Always Stand Up for Your Real Team

As a leader, you have to always stand for your team, right?
Wrong.

Rather, first, you need to make sure you realize which team is “your team.”

That may sound counterintuitive but that’s life. Being a manager (team lead, manager, director, etc.), you are in charge of a unit consisting of several individuals. If you are part of an effective organization, your team consists of a few immediate reports, ideally 5 to 10, that you call “your team.” But whatever your role is, you are part of yet another team – your own boss’ team. Thus, you are a member of two teams at least, usually on two different levels, and your real team is the “upper” team. Your position within the “upper” team is the main driver of everyday actions, and your performance there will determine your career progression and professional success.

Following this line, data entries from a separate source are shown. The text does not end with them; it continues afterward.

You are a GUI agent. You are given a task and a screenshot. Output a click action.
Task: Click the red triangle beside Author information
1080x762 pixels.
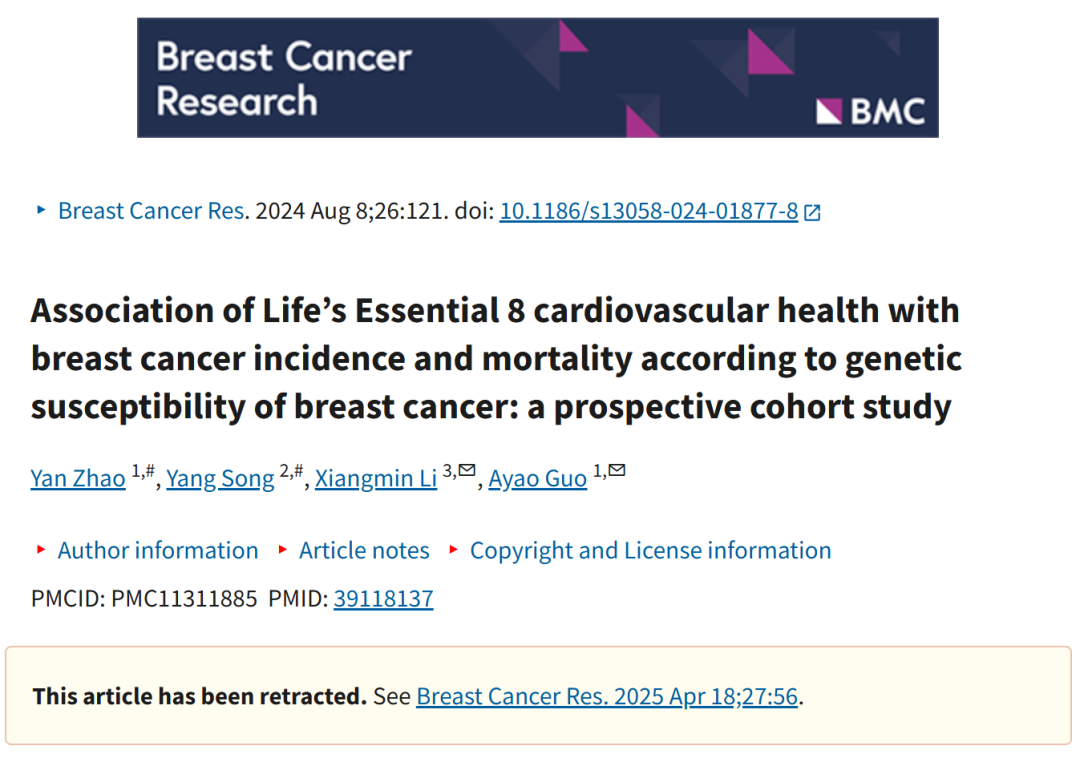coord(41,550)
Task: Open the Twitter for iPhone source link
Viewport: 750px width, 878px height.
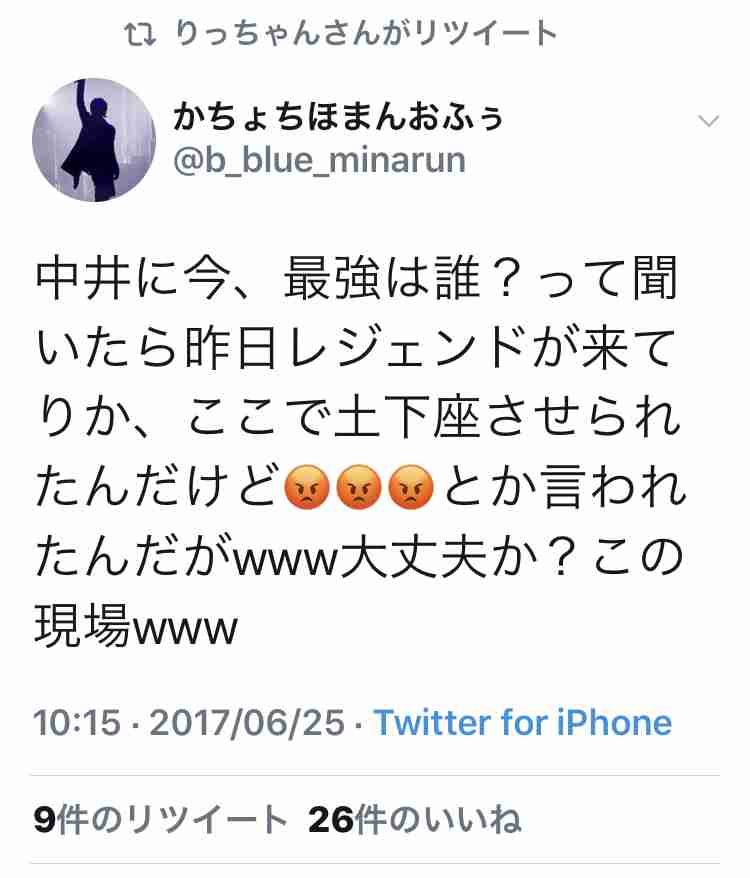Action: pyautogui.click(x=523, y=722)
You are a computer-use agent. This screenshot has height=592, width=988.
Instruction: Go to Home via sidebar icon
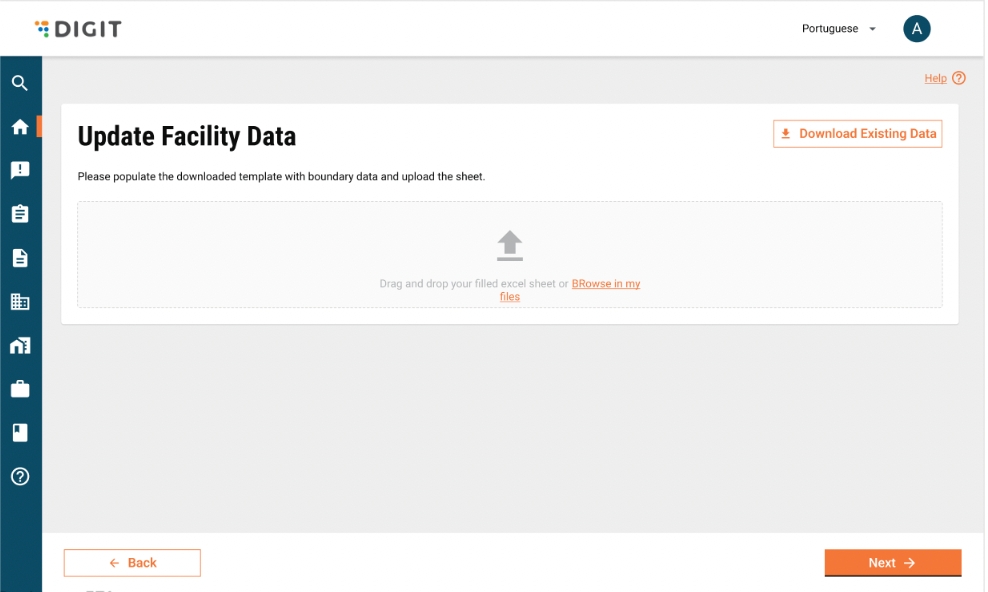point(19,127)
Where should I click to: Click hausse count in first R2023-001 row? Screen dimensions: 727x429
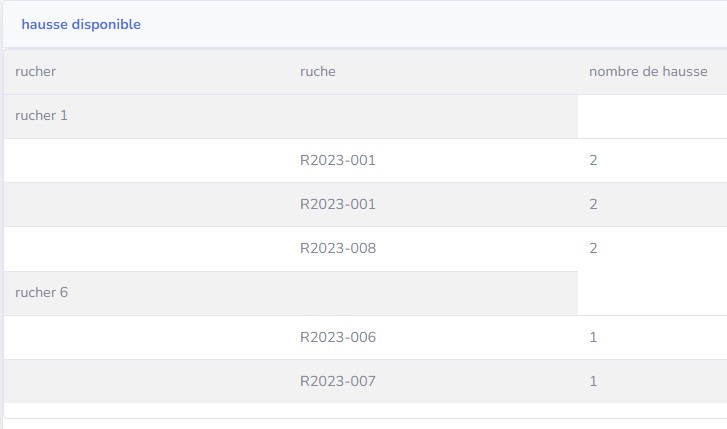(594, 160)

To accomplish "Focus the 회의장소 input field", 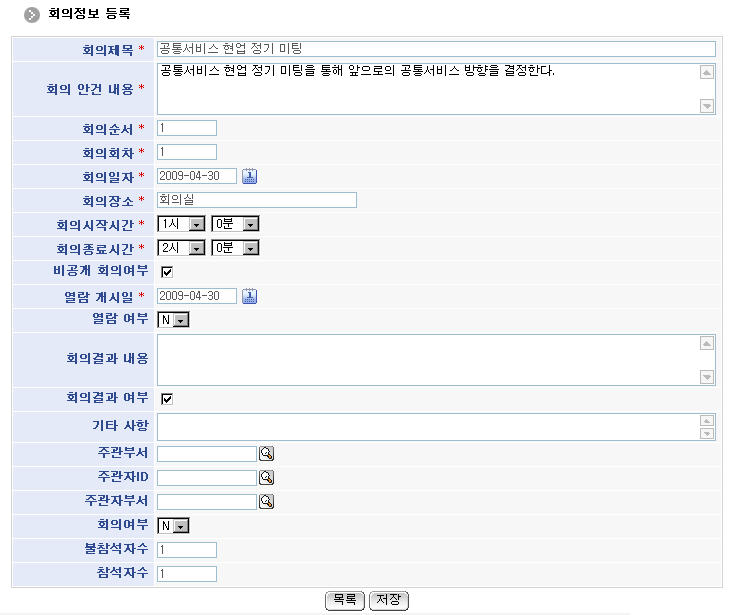I will point(256,200).
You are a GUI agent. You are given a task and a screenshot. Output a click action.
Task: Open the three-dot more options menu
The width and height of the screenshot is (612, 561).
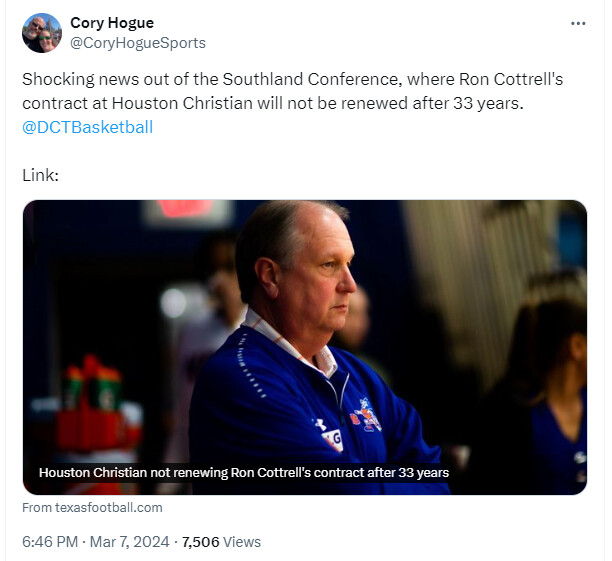(578, 23)
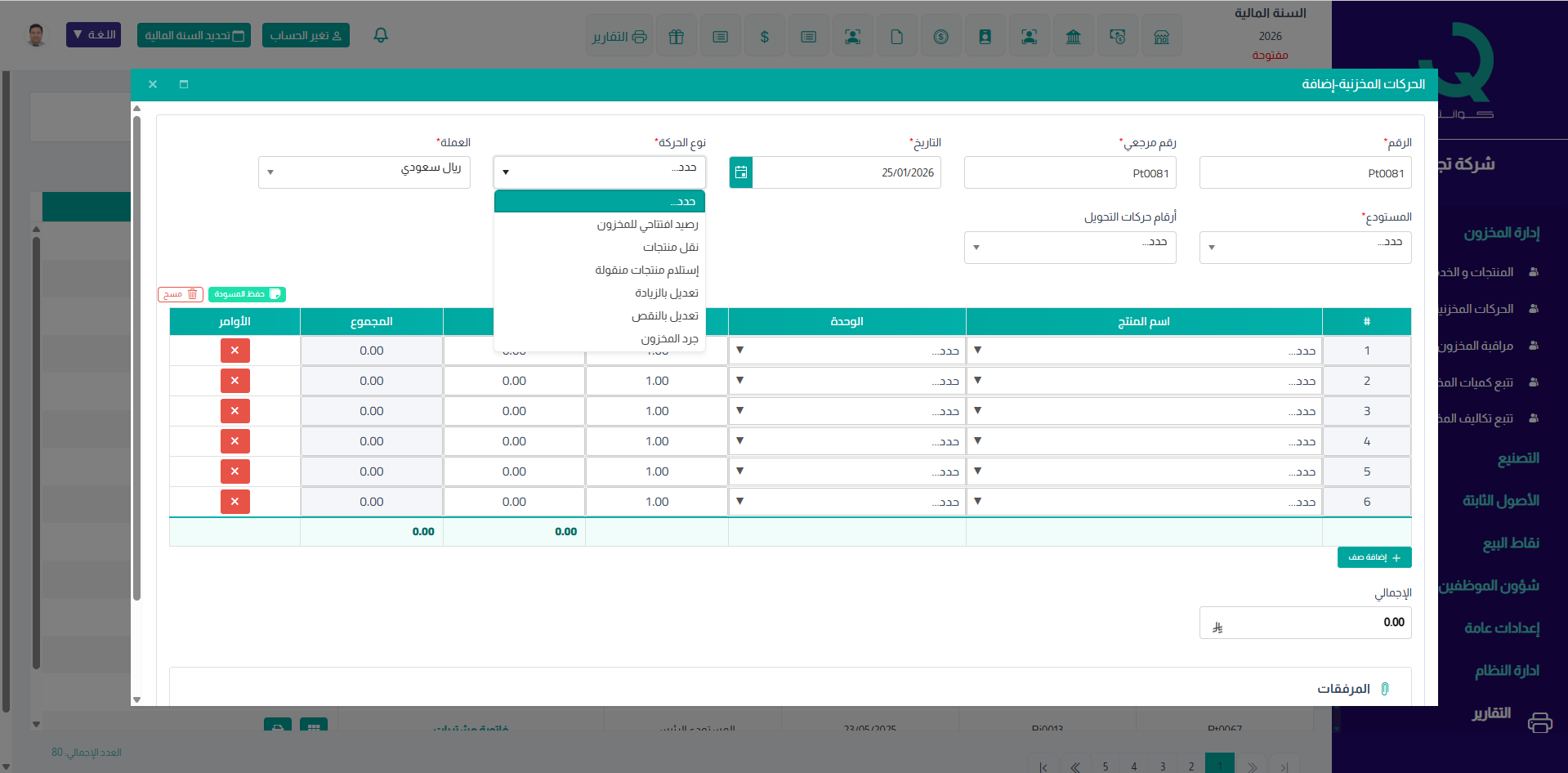Open the العملة currency dropdown
The height and width of the screenshot is (773, 1568).
pos(364,172)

As I realized working with senior managers in various environments, the “real team” is not immediately clear to many. But it is very important to understand, visualize and accept. If you disagree with this dual team approach, then maybe you are one of the reasons why your organization is less efficient than it would like to be. This is not politics; this is how truly effective businesses work.

If you disagree with this dual team approach, then maybe you are one of the reasons why your organization is less efficient than it would like to be.

Remember from middle school, a magnet becomes a magnet when all “magnetic domains” are oriented in the same direction? When oriented in random directions, they cancel each other out and produce almost no force. However, when pointed in the same direction, they produce a very strong force. The more domains are oriented in the same direction, the stronger is the magnetic field and the overall force. Your role is to create that strong initial magnetic field that aligns all the individual magnetic domains within your “magnet.” The role of your manager is to align the magnets so that the business maintains its utmost overall structural strength.

The reality is that the perceived goals of your team members may differ, and the general “vector” of your team is misaligned. It is the role of your leader to make the Goal clear to you. Then your job is to align your team and make sure that you lead them to that clear Goal, even if at times this direction may appear wrong to some team members. Coach, educate and motivate your team: you are a leader, not a people’s representative.

So what do I do if the “field lines” within my team are not aligned?

Depending on your team’s maturity, there may be several reasons behind that, and they are history now. We need to look forward. One of the ways to get an idea of the team alignment is to make your team pass the Q7 test. The result will give you an instant indication of your team’s potential. Most probably, not all “domains” within your team will be aligned. The good news is that the values do not change overnight. If they are aligned with the accepted goals, the team may remain effective, efficient and stable for quite some time.

In real life, as you do not have the luxury to build your team from the ground up, the misaligned “domains” may need to be replaced, and never the goals. That’s not a fun task but it comes with your job.

Of course, that’s not all of it. Here’s what you need to do in order to be respected and accepted as a leader:

  • make sure that all your reports have access to the necessary tools and continue developing their skills
  • be available to the members of the team reporting to you whenever they need direction and support
  • provide honest and immediate feedback, positive as well as negative

Above all, set the right standard of teamwork: always do your best job while remaining aligned with the goals set by your team leader.